From the entries that follow, extract each line holding the string "header".
── Records for the exercise ──
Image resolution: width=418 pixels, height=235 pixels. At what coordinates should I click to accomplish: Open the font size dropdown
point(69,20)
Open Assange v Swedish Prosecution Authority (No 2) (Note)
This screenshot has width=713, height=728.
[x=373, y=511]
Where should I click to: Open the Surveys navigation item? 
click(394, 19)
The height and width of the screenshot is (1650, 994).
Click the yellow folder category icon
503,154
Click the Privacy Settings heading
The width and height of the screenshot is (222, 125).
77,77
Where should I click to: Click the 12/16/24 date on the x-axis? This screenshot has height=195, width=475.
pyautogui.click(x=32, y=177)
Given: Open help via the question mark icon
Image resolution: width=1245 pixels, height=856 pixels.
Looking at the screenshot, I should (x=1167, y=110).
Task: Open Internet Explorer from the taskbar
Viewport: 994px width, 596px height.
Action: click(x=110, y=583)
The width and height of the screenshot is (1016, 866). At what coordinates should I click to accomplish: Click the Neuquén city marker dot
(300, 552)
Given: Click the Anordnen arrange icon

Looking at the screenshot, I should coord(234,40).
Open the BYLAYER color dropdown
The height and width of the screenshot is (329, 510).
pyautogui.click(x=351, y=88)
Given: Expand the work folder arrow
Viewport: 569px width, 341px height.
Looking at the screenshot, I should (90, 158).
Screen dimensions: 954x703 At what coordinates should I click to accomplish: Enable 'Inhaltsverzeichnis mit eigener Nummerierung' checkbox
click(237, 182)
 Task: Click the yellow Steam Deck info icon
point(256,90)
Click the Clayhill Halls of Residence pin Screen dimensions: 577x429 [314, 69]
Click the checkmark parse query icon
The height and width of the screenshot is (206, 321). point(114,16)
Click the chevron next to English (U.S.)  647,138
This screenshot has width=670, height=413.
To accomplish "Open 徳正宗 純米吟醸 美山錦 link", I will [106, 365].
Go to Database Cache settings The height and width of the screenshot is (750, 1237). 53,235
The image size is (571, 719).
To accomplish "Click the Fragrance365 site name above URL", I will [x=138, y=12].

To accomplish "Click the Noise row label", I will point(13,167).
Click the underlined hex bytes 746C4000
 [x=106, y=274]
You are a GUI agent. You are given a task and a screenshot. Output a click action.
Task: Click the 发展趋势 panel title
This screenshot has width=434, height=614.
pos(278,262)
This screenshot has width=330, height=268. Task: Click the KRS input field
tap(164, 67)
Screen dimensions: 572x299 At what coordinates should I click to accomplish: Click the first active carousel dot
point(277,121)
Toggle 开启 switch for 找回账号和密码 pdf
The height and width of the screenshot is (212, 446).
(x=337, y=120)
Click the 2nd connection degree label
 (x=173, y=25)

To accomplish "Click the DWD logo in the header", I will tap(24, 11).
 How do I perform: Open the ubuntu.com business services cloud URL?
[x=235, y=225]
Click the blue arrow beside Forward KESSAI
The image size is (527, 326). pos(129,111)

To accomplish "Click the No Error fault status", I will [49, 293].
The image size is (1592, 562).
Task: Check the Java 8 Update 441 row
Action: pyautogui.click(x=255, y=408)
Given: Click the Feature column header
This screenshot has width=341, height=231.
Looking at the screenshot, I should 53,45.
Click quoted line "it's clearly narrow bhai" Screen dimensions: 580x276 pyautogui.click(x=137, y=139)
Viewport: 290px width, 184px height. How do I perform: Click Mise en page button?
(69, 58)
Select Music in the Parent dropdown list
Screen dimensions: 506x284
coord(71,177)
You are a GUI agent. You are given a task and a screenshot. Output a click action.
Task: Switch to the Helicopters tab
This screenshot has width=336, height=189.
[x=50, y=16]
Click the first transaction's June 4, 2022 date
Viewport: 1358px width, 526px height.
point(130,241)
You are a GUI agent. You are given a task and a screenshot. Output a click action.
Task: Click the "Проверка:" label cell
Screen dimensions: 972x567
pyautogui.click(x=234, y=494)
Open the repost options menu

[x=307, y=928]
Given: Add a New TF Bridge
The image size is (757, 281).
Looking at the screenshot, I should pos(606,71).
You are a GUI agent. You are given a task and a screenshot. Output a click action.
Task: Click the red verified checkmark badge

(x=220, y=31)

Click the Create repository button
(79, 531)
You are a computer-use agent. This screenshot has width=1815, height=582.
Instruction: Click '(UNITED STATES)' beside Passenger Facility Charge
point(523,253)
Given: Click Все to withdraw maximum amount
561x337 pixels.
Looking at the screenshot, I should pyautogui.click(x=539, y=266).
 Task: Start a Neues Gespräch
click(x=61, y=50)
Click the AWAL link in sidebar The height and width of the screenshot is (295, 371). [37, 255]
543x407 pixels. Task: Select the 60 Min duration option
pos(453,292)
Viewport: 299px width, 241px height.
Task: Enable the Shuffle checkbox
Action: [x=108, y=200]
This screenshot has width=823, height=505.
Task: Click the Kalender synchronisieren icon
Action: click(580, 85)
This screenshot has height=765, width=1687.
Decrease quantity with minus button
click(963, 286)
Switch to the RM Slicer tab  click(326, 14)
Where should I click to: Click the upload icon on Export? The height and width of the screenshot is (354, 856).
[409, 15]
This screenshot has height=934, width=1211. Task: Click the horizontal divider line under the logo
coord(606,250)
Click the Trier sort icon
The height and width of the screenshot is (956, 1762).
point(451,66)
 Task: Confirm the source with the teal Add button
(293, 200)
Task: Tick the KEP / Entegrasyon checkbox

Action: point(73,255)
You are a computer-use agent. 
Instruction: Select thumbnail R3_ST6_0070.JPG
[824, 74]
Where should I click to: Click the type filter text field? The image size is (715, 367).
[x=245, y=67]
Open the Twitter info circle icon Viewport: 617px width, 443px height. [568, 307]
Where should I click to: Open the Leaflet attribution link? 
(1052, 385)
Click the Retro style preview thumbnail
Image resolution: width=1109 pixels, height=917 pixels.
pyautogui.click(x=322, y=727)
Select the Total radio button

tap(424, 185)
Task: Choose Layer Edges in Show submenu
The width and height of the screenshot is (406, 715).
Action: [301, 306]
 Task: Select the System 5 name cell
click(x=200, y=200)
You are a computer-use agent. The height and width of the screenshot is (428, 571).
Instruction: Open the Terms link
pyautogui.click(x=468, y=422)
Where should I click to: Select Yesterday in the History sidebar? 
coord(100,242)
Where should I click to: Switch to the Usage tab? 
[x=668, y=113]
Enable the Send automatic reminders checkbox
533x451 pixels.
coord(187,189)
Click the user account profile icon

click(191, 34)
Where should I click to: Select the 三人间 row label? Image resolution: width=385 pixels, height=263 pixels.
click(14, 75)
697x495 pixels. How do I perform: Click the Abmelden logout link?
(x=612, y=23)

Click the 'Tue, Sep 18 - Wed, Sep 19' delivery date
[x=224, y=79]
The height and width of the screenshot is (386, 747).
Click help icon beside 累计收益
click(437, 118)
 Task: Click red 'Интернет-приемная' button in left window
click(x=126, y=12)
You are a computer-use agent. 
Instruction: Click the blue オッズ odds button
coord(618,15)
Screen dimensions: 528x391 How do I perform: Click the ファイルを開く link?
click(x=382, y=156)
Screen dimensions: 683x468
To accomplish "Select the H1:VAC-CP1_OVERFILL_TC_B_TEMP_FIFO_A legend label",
───
_Task solution_:
To accomplish "Click the DWD logo in the header", I will tap(24, 11).
Given: Click the Feature column header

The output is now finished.